__Records shown__
▼

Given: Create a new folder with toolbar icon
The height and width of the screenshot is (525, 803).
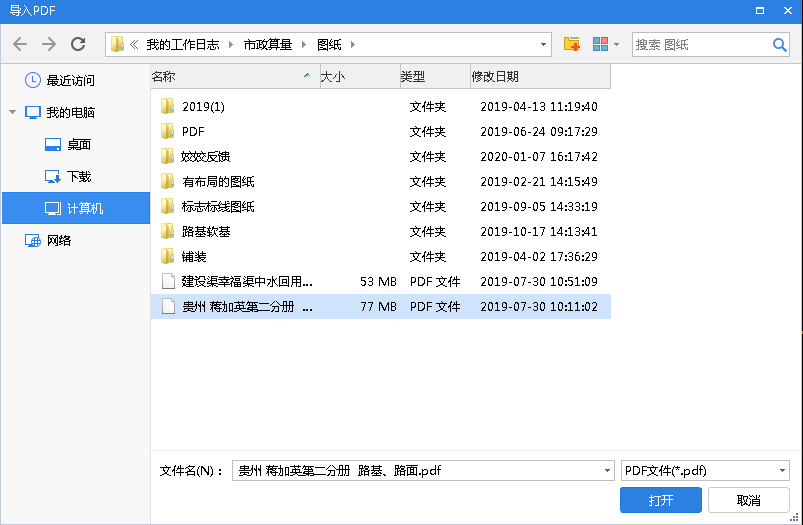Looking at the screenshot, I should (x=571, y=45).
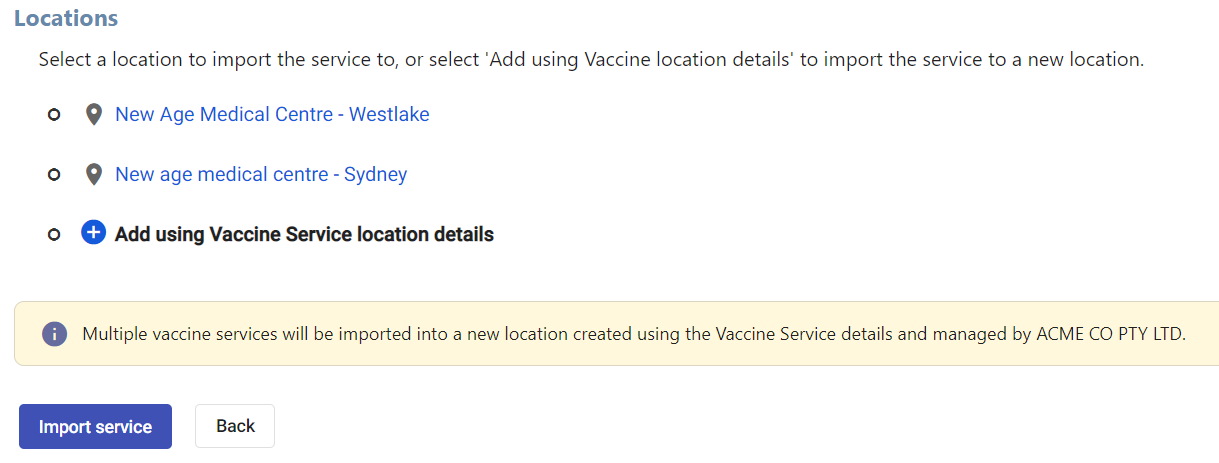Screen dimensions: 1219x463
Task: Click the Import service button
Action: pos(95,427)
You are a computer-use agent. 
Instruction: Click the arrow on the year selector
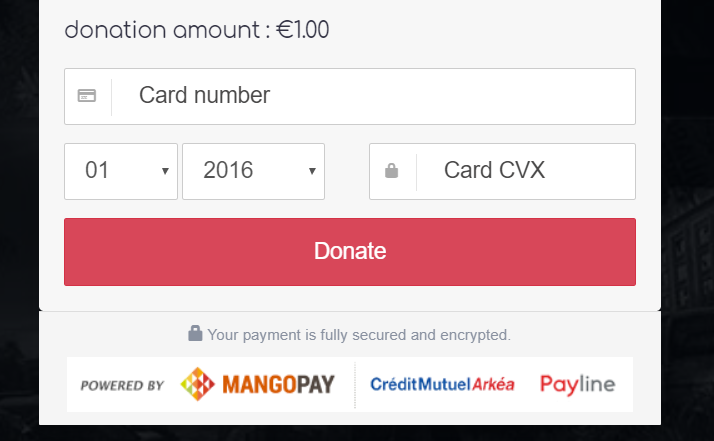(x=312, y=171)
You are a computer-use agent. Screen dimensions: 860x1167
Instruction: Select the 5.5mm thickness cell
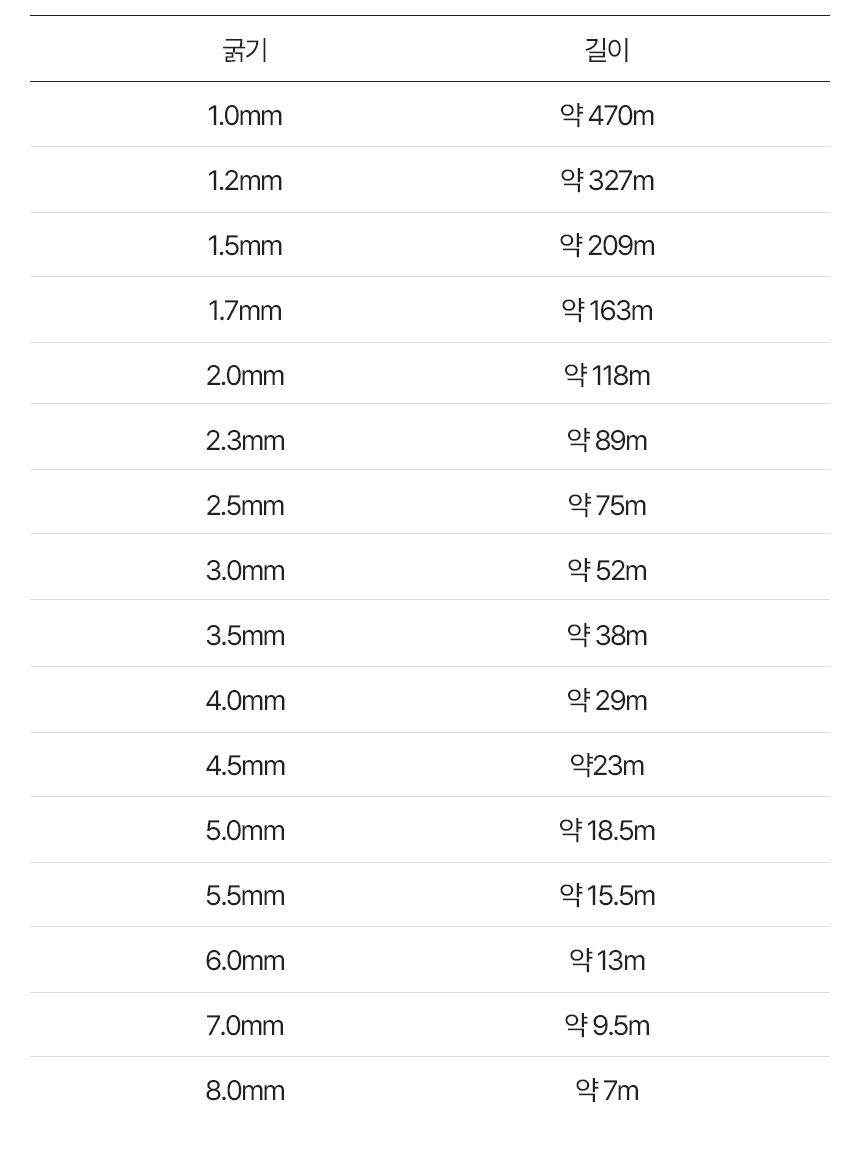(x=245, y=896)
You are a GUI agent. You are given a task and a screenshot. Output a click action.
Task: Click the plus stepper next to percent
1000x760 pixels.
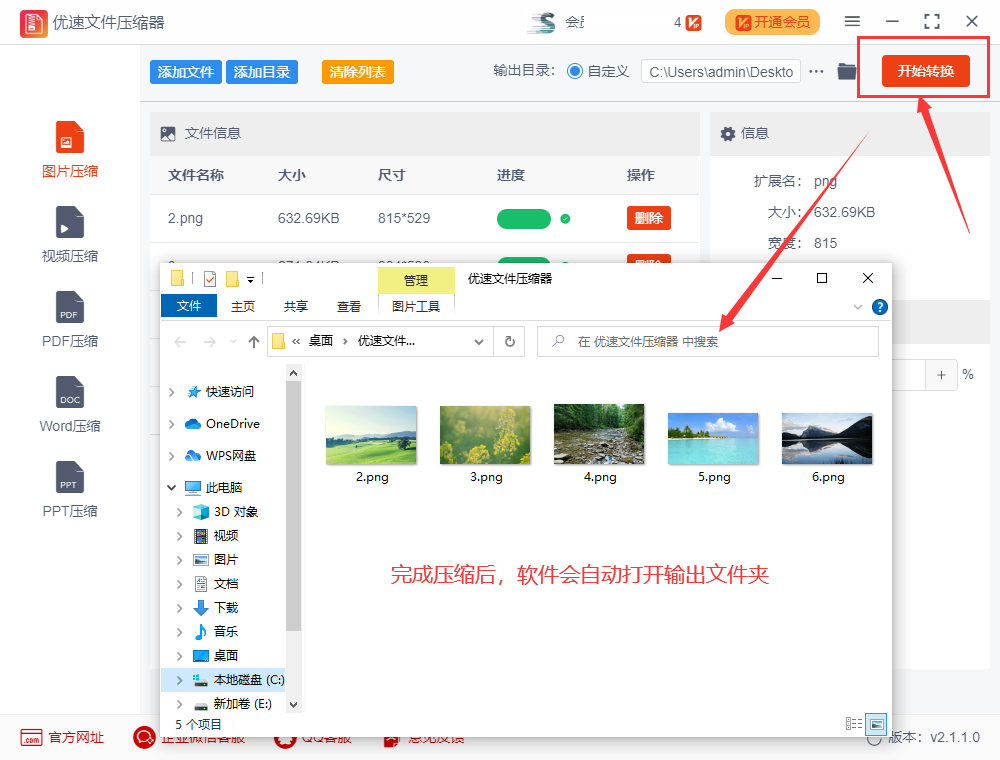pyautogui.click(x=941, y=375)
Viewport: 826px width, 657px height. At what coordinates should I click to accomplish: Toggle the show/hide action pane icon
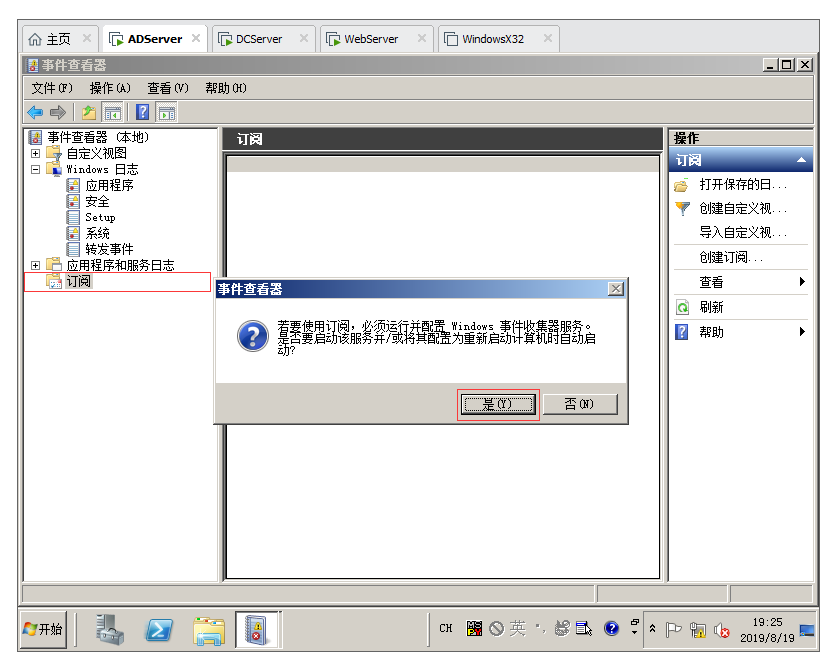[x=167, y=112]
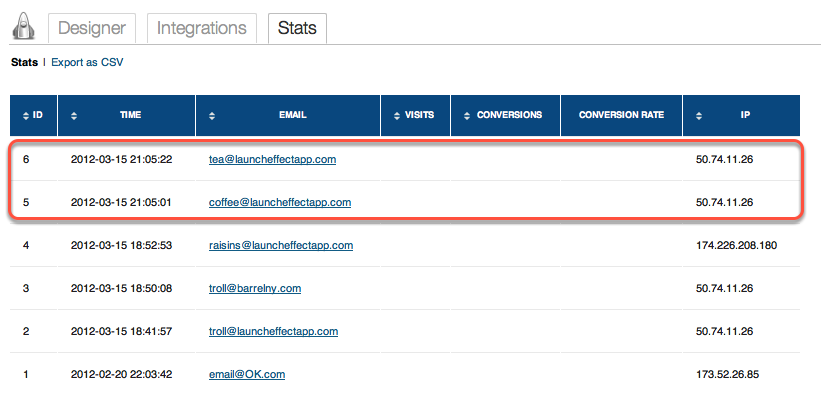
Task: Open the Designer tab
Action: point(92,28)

▲
▼

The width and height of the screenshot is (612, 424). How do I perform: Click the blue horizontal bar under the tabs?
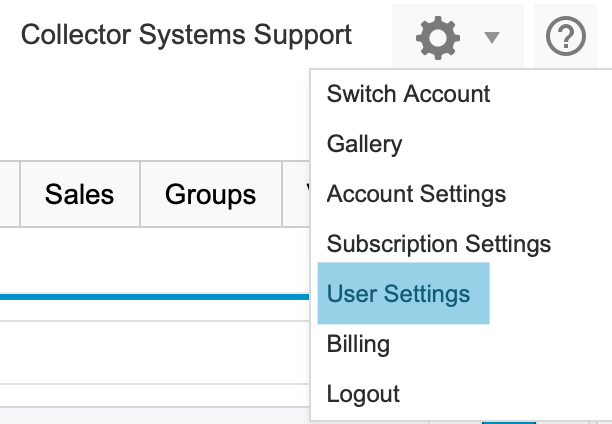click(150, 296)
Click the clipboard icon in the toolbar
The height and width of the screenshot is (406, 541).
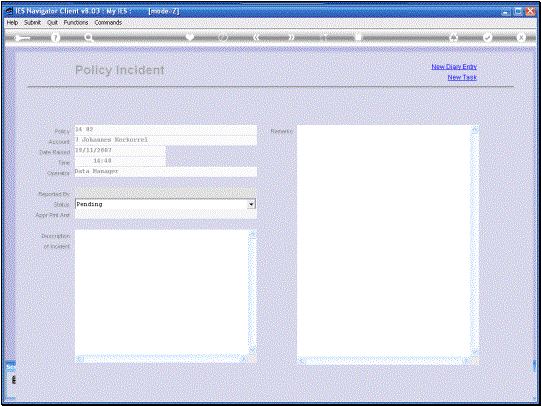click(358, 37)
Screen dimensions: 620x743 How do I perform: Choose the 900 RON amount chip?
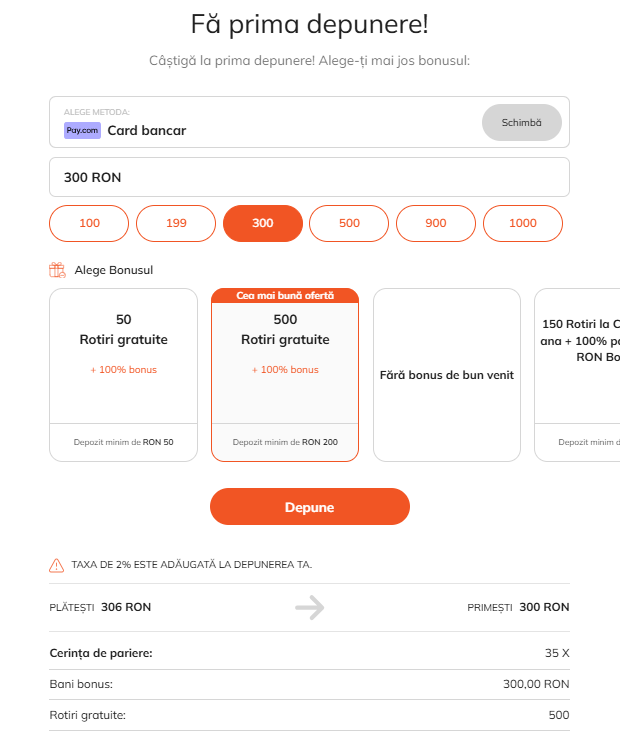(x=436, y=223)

▲
▼

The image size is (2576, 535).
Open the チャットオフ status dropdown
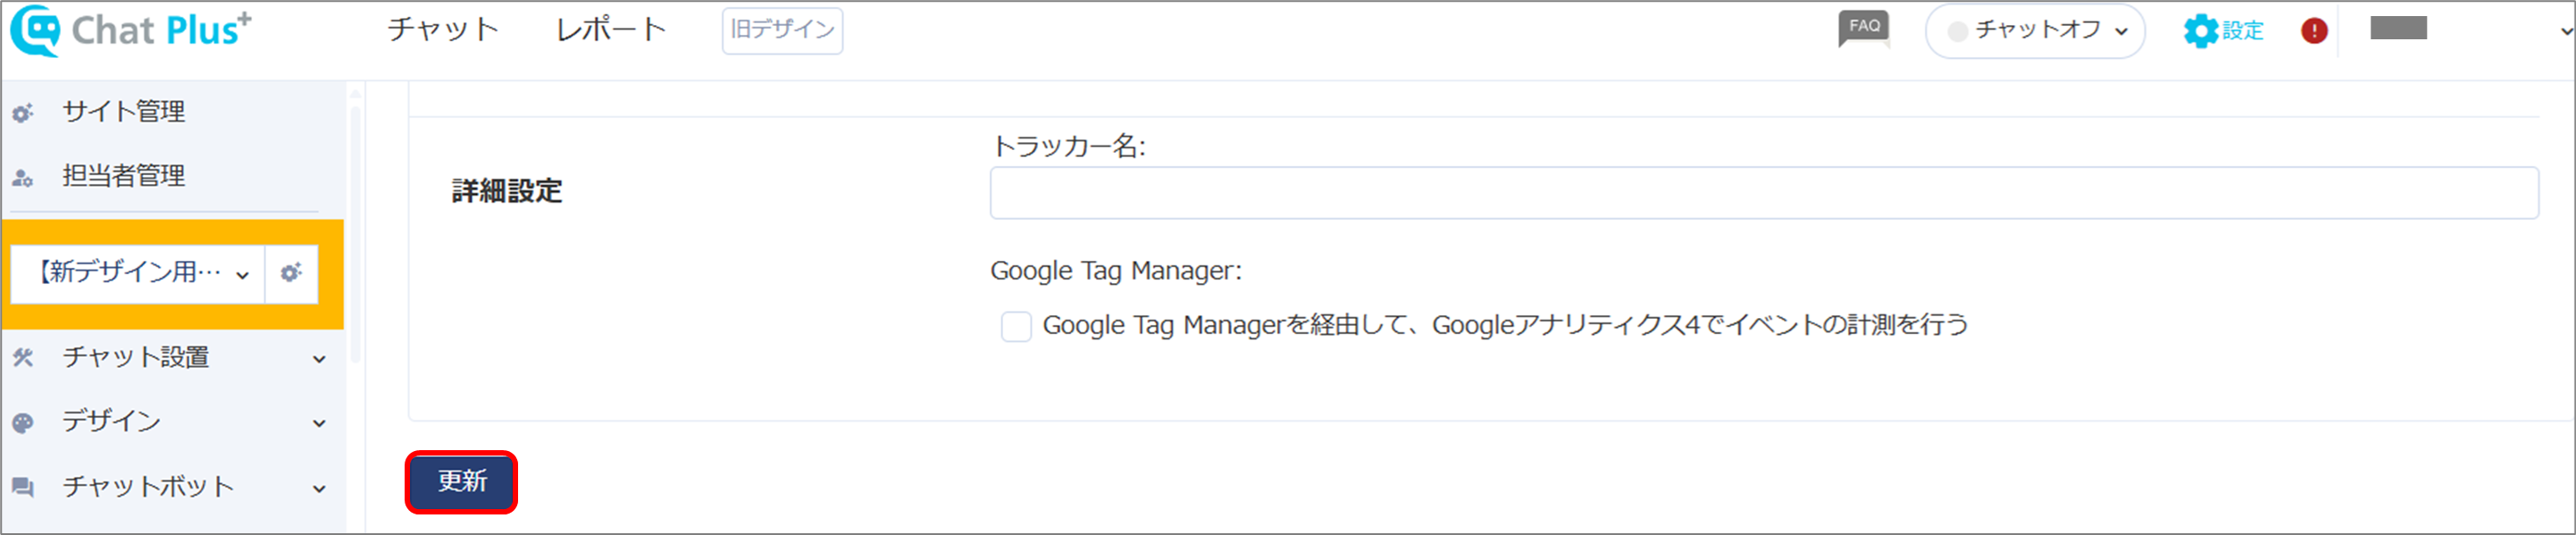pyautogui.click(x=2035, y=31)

▲

__Goal of the exercise__
Please give the number of lines above in which the word "agent" appears, without any other text.

__Response for this exercise__
3